Understanding of the Agreement

When individuals enter into handshake agreements, one side effect of the business arrangement being verbal is the total lack of recording of the agreement. This is one major edge of written agreements: they prove how the parties intended to define their duties. Without written proof, it’s easy for parties to claim (honestly or not) that they “don’t remember” part of a deal. Written agreements also reduce confusion by making all parties’ obligations well defined and understood.

Another benefit of written agreements – especially those reviewed by skilled lawyers – is the chance to  identify possible disputes about the parties’ duties or rights before they cause a dispute. It’s much easier to resolve issues about who promised what before anyone’s committed to anything – and trading drafts can account for those issues and let you know if a deal will work. Better yet, an experienced business contract lawyer can draft procedures for the parties to follow in deciding when their rights arise and how their duties are satisfied.

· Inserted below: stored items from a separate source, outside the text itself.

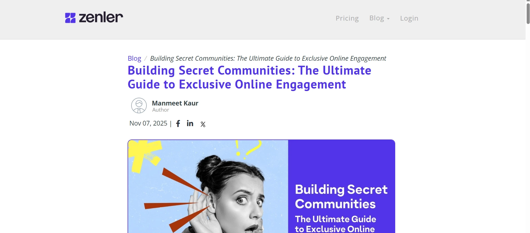This screenshot has height=233, width=530.
Task: Expand the Blog dropdown menu
Action: point(379,18)
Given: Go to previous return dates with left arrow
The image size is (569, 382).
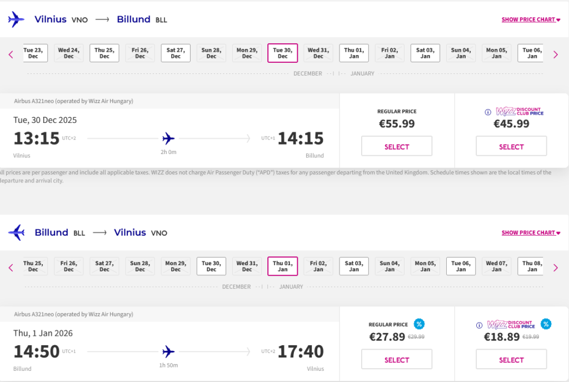Looking at the screenshot, I should click(11, 268).
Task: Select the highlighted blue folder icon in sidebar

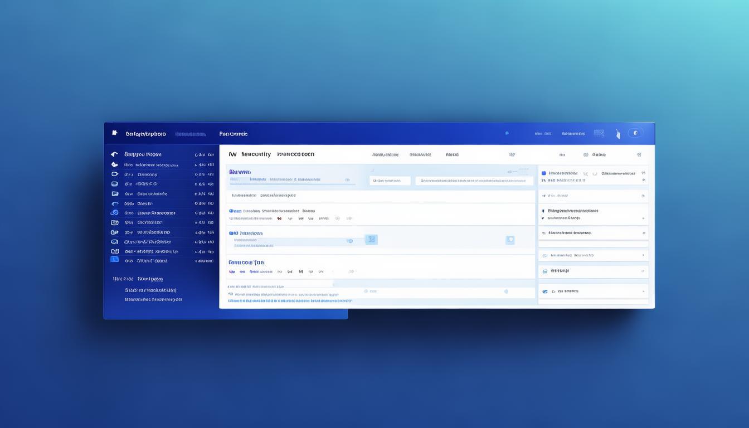Action: [114, 259]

Written Agreements in Reality

For instance, two key parts of construction agreements are payment obligations and warranty obligations.  Many construction agreements delay payment for services until after the client (or general contractor) has reviewed and accepted the product that the subcontractor promised to deliver. This condition to payment protects the client (or general contractor) from products that are obviously defective, and from failure to deliver at all.

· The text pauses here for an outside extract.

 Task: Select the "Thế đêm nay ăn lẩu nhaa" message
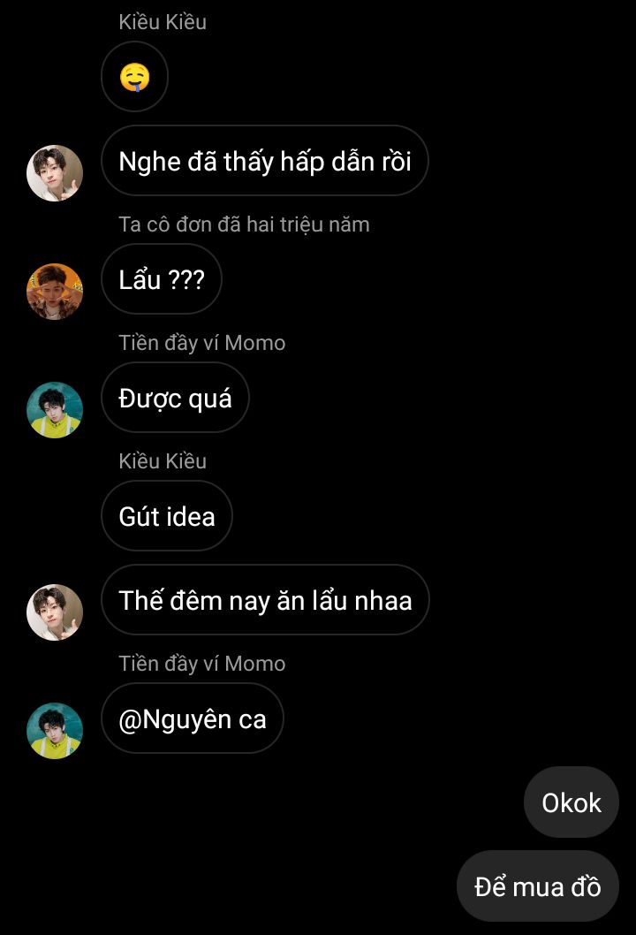click(265, 600)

But what happens if the defect isn’t obvious? Unless the agreement has warranties (or the law imposes them), the subcontractor’s job is done (the agreement is complete) and the client is out of luck. This is why agreements must establish in their warranty provisions that “accepting” goods does not relieve the subcontractor of its other obligations. These duties may include making repairs, obtaining manufacturer’s warranties, and complying with the contract’s specs (where they exist). The law may impose (and a given contract may or may not disclaim) other warranties such as the statutory warranty of merchantability or fitness for a particular purpose or (for services only) the implied warranty of good and workmanlike manner.

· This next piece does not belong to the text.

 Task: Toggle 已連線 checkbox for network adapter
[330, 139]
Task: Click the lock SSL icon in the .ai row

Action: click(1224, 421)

Why it is so important to get all this in writing up front? The answer is simple: I have never seen a party that did not agree to a written warranty or indemnification take on that obligation after its services or goods fail and the other party has suffered massive damages. This goes double when the written agreements require one or both parties to obtain (and usually provide proof of) insurance coverage, so that any possible failure of the goods or services at issue are covered by an insurer. This prevents both parties from suffering financial setbacks due to any fault in satisfying obligations under the written agreement – which is protection that a handshake, no matter how firm, will never provide you.

Statute of Frauds

There’s one more key edge that a handshake agreement lacks: consistency. In some situations (which are laid out in Section 26.01 of the Texas Business and Commerce Code), an agreement or promise that isn’t in writing isn’t enforceable at all. This includes any commission on the sale of oil and gas, contracts to sell real estate, promising to answer for another person’s debts, and any agreement that can’t be performed within a year. Plenty of cases hold that promises like “I’ll care for you for life” can’t be enforced – even when employees have spent literally their whole lives working for a company based on that promise. The same applies to commissions – if you can’t show a written agreement that gives you a cut of sales, Texas law usually won’t enforce your commission deal.

There are a few exceptions where a handshake agreement may still be enforceable. Usually, this requires you to rely on the other side’s fraud that there was an agreement. But even this only lets you recover out-of-pocket damages – not the benefit of the bargain like a written contract does.  As such, any and all agreements, whether complex or simple, should be in writing.